Voice/Vision Holocaust Survivor Oral History Archive

Rose Green - May 21, 2008

Learning Fate of Mother and Grandmother

Were you still with your mother?


Was your mother with you?

No, no, no. We were, we were, we were parted at the big entrance--the Arbeit Mach Frei. My mother went with my grandma. I wanted to go with my mother and my grandmother and one of the German soldiers grabbed me and pushed me in the other, said "You'll see them tomorrow." I was strong and healthy girl, you know. So, so that's what happened. And uh, and we came in and the smell--that smell. And the smell mingled with--they were cooking something, those uh dried, dried potatoes or some kind of dried vegetables they cooked that smelled something awful. And then--and the and the smell of the burning flesh and bones--it just was terrible, terrible.
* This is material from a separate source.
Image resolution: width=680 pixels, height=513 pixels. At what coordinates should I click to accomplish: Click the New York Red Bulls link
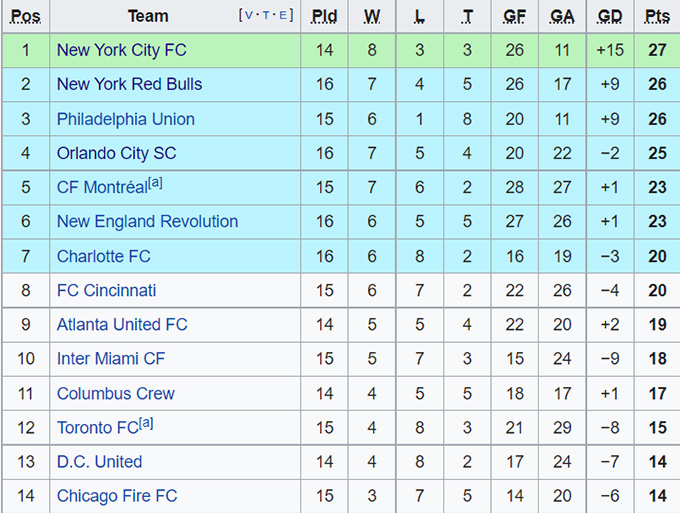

When did you learn what happened to your mother and grandmother?

What happened to them I, I found out right away, right, right--maybe the same day. We got there--let me see. It was uh, not early in the morning. It was at night. It was dark when we arrived. I don't remember it was morning or, or evening. I think it was evening when we arrived.
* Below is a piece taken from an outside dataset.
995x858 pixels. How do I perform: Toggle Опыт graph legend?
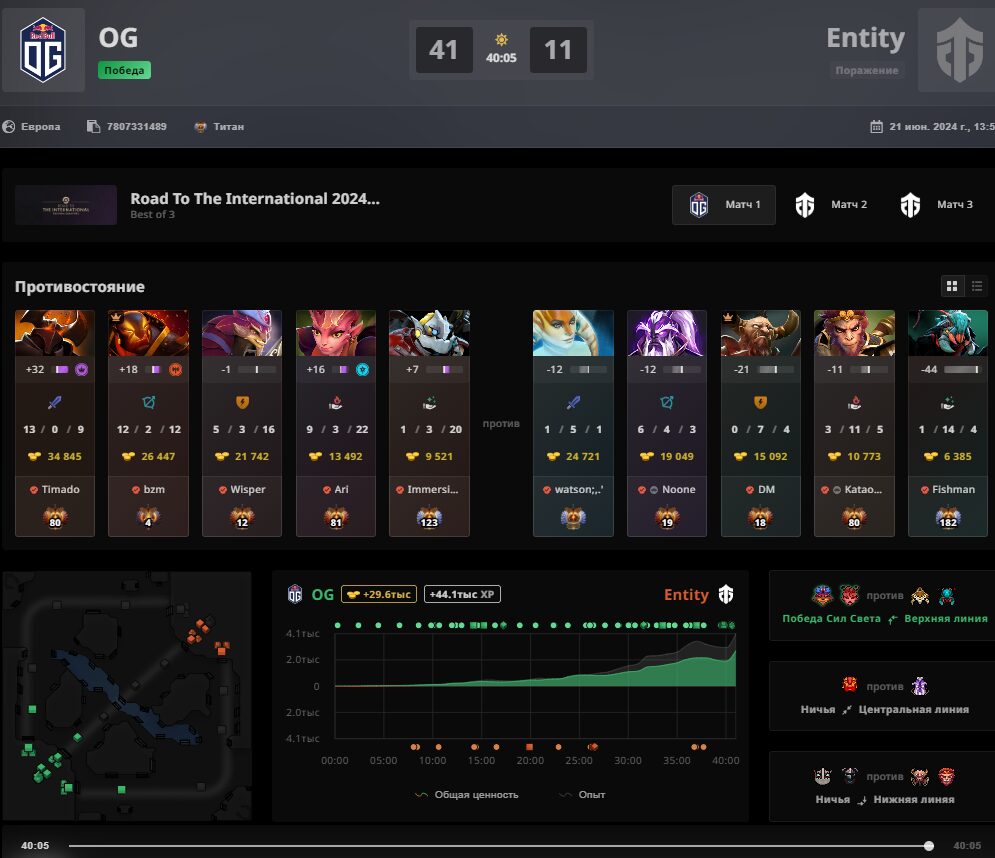click(x=582, y=795)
How long were you on the train?

About two and a half days, three days--two and a half days, maybe.

Why do you think it took so long to get there?

Because first of all there wasn't an express train, it was a cattle train. And then there was a, a--I think the roads were kinda messed up. They had to, they had to go around and around. I don't know. I don't know why. Just don't--I didn't even think about it, why. You don't think about those things. I was just worried about my mother and my grandmother. My father was very nervous because he saw what's going on. He was, he was afraid for me. He was afraid for, for my mother and my grandmother. And I had my mother's, one of my mother's sisters was with us too and there were some other relatives. I don't even know 'em very well from the uh, I know one of them. My mother's distant cousin was there but I didn't know her well.

Did somebody tell you what had happened to them, or did you figure it out?

Uh, I didn't figure out. There were some people from our country--from our town and they told us what happened. And they told me that if my father went to the other side, then he's okay. My father was fifty-two years old-fifty-two and a half years old. Younger than my son.